## YOUR OBJECTIVE
Could you write out all the records once more, exactly?

## DATA SHOWN

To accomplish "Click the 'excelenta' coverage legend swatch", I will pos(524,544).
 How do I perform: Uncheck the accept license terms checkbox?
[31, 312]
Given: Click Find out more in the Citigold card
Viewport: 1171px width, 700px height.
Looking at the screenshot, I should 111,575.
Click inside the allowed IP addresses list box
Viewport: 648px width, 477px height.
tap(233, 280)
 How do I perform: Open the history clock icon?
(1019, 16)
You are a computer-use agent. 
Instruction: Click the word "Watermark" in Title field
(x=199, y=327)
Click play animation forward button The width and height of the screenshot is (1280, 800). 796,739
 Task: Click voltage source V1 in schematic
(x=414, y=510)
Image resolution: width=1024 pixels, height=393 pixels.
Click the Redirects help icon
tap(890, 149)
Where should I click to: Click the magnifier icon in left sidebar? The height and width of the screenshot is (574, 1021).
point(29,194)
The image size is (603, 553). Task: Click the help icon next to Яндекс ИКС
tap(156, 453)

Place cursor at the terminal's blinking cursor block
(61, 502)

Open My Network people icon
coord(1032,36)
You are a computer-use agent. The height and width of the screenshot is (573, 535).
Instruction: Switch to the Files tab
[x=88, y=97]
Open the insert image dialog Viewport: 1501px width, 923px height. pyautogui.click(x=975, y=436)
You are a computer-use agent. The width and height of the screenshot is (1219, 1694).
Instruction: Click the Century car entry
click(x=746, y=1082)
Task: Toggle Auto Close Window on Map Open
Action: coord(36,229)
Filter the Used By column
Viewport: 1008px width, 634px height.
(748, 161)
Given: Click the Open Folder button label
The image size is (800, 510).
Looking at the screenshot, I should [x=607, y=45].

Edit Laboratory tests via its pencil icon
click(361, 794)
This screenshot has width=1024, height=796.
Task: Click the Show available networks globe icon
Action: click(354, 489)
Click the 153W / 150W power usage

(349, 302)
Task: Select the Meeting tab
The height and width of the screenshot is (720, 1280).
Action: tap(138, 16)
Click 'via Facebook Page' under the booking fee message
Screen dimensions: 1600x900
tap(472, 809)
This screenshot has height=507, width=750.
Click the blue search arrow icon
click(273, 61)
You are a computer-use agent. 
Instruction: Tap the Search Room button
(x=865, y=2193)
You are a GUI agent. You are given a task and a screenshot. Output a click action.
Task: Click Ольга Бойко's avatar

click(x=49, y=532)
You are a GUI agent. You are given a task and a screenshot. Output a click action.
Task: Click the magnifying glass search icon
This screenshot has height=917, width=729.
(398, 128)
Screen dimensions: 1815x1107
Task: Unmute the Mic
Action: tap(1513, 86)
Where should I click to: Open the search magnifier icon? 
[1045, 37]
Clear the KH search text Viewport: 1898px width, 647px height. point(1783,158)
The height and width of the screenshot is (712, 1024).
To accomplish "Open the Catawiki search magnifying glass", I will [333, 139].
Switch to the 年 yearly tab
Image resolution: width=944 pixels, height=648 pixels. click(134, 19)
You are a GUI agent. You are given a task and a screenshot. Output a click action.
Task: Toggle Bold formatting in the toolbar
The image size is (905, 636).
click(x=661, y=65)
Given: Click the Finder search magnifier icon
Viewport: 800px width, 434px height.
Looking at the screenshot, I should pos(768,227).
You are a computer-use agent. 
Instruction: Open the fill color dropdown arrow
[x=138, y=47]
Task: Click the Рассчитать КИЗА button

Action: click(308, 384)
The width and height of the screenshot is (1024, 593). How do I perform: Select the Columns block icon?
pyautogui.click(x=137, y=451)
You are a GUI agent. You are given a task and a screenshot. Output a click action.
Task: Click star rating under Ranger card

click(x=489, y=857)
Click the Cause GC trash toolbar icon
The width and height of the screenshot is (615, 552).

## REPLY TO THE EXERCISE
To accomplish "Click the 'excelenta' coverage legend swatch", I will pos(524,544).
 How do I perform: Uncheck the accept license terms checkbox?
[31, 312]
Given: Click Find out more in the Citigold card
Viewport: 1171px width, 700px height.
Looking at the screenshot, I should 111,575.
Click inside the allowed IP addresses list box
Viewport: 648px width, 477px height.
tap(233, 280)
 How do I perform: Open the history clock icon?
(1019, 16)
You are a computer-use agent. 
Instruction: Click the word "Watermark" in Title field
(x=199, y=327)
Click play animation forward button The width and height of the screenshot is (1280, 800). 796,739
 Task: Click voltage source V1 in schematic
(x=414, y=510)
Image resolution: width=1024 pixels, height=393 pixels.
Click the Redirects help icon
tap(890, 149)
Where should I click to: Click the magnifier icon in left sidebar? The height and width of the screenshot is (574, 1021).
point(29,194)
The image size is (603, 553). Task: Click the help icon next to Яндекс ИКС
tap(156, 453)

Place cursor at the terminal's blinking cursor block
(61, 502)

Open My Network people icon
coord(1032,36)
You are a computer-use agent. The height and width of the screenshot is (573, 535).
Instruction: Switch to the Files tab
[x=88, y=97]
Open the insert image dialog Viewport: 1501px width, 923px height. pyautogui.click(x=975, y=436)
You are a computer-use agent. The width and height of the screenshot is (1219, 1694).
Instruction: Click the Century car entry
click(x=746, y=1082)
Task: Toggle Auto Close Window on Map Open
Action: coord(36,229)
Filter the Used By column
Viewport: 1008px width, 634px height.
(748, 161)
Given: Click the Open Folder button label
The image size is (800, 510).
Looking at the screenshot, I should [x=607, y=45].

Edit Laboratory tests via its pencil icon
click(361, 794)
This screenshot has width=1024, height=796.
Task: Click the Show available networks globe icon
Action: click(354, 489)
Click the 153W / 150W power usage

(349, 302)
Task: Select the Meeting tab
The height and width of the screenshot is (720, 1280).
Action: tap(138, 16)
Click 'via Facebook Page' under the booking fee message
Screen dimensions: 1600x900
tap(472, 809)
This screenshot has height=507, width=750.
Click the blue search arrow icon
click(273, 61)
You are a computer-use agent. 
Instruction: Tap the Search Room button
(x=865, y=2193)
You are a GUI agent. You are given a task and a screenshot. Output a click action.
Task: Click Ольга Бойко's avatar

click(x=49, y=532)
You are a GUI agent. You are given a task and a screenshot. Output a click action.
Task: Click the magnifying glass search icon
This screenshot has height=917, width=729.
(398, 128)
Screen dimensions: 1815x1107
Task: Unmute the Mic
Action: tap(1513, 86)
Where should I click to: Open the search magnifier icon? 
[1045, 37]
Clear the KH search text Viewport: 1898px width, 647px height. point(1783,158)
The height and width of the screenshot is (712, 1024).
To accomplish "Open the Catawiki search magnifying glass", I will [333, 139].
Switch to the 年 yearly tab
Image resolution: width=944 pixels, height=648 pixels. click(134, 19)
You are a GUI agent. You are given a task and a screenshot. Output a click action.
Task: Toggle Bold formatting in the toolbar
The image size is (905, 636).
click(x=661, y=65)
Given: Click the Finder search magnifier icon
Viewport: 800px width, 434px height.
Looking at the screenshot, I should pos(768,227).
You are a computer-use agent. 
Instruction: Open the fill color dropdown arrow
[x=138, y=47]
Task: Click the Рассчитать КИЗА button

Action: click(308, 384)
The width and height of the screenshot is (1024, 593). How do I perform: Select the Columns block icon?
pyautogui.click(x=137, y=451)
You are a GUI agent. You are given a task and a screenshot. Output a click action.
Task: Click star rating under Ranger card

click(x=489, y=857)
Click the Cause GC trash toolbar icon
The width and height of the screenshot is (615, 552).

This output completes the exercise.